What was diagnosis like for you?
“If I hadn’t had cancer, I don’t think they would’ve diagnosed me for a long time,” says LuAnn*, a Health Stories Project community member who shared her story of coping with psoriatic arthritis. LuAnn, who is now 54, thinks she’s had the condition for approximately nine years, though it went undiagnosed for seven of those years. “Everyone kept saying, ‘You’re too young to have arthritis, it must be something else!'”
The symptoms of psoriatic arthritis are similar to other forms of arthritis, and there are no definitive tests to diagnose it. That’s why it’s imperative for people with psoriasis to see a doctor right away if they begin to suffer from joint aches and pains. Delaying treatment for just six months can result in permanent joint damage. Early diagnosis and treatment are crucial to relieving pain and inflammation.
“There are good days and bad days,” explains LuAnn. “The pain never goes away but it lessens. It can get better with a great doctor. Medication helps.
What’s it like having a condition that not many people know about?
Nearly everyone who chimed in from the Health Stories Project community agreed on one thing: having to constantly explain psoriatic arthritis to everyone from friends and colleagues to physicians can be frustrating.
“I have doctors who had no clue what it is and they thought it was just like regular osteoarthritis,” says Carole. “They think I somehow scammed them to get a handicapped parking pass.”
“I’ve had to explain it to medical professionals,” says Sue, who has issues with mobility. “Can we please have some community education on psoriatic arthritis?”
“So little is known about this form of arthritis that people just don’t understand,” says LuAnn.
“I’ve struggled not being able to explain what this is and how it affects me,” says Brianna. “Not just the pain but the fatigue and the whole skin issue.”
“It’s so hard for others to fathom the pain and fatigue,” says Sharon. “It’s hard for me to understand and to manage my activity. My brain says I can but my body says no.”
How do others react?
Because it’s a somewhat invisible illness, people with psoriatic arthritis sometimes feel like those around them don’t take it seriously enough.
“I’ve been made to feel that I exaggerate how bad my pain is and how exhausted I feel some days,” says Brianna. “My co-worker once asked why I only use my cane in the morning. I explained that my joints are stiff in the mornings, and the more I’m up and moving, the less stiff they become. She rolled her eyes. The fatigue and joint pain are real, please believe us!”
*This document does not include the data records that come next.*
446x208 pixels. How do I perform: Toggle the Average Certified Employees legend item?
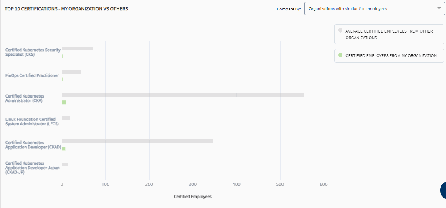(x=389, y=34)
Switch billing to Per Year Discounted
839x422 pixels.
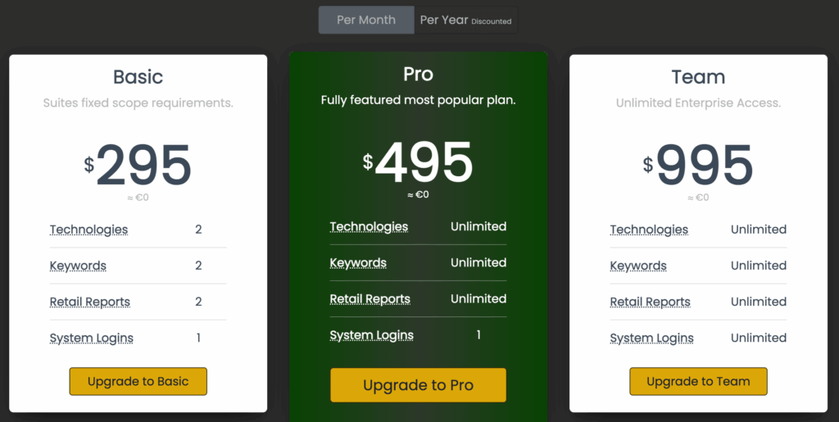click(x=465, y=20)
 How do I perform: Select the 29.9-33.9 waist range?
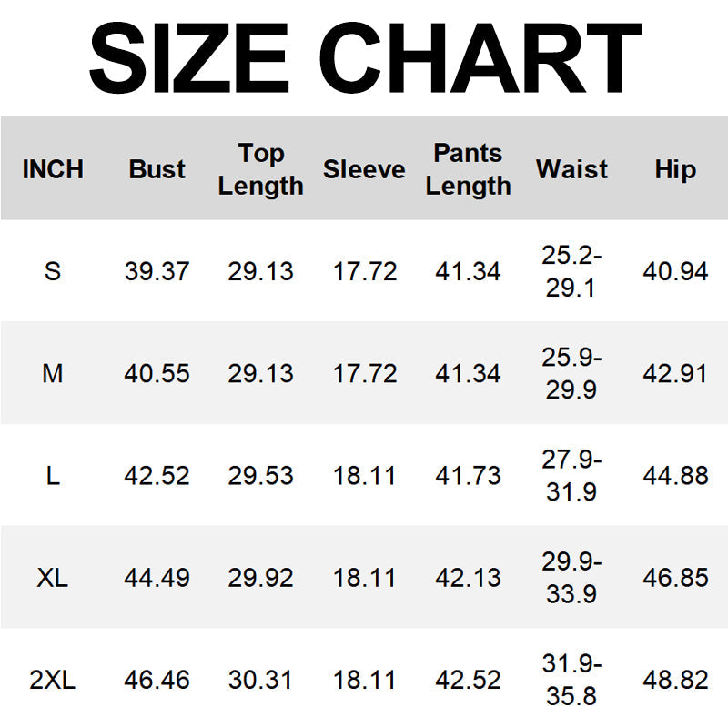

“I am on my feet for eight hours at work,” says Victoria. “I’ve had to explain to co-workers about my stiffness, swelling, and pain.”
Having a strong support system can make a world of difference for people coping with psoriatic arthritis, which is frequently accompanied by depression.
“Thank you for always being there, for always supporting me, and for never doubting my pain,” says Brianna.
And while it isn’t always easy, community members say it’s important to stay strong and try to keep a good attitude.
“You have to continue and move forward one step at a time,” says Laura. “Do something positive every day.”
“It is a struggle every day,” says Victoria. “But you have to set your mind and fight this disease with all you’ve got. Never give up!”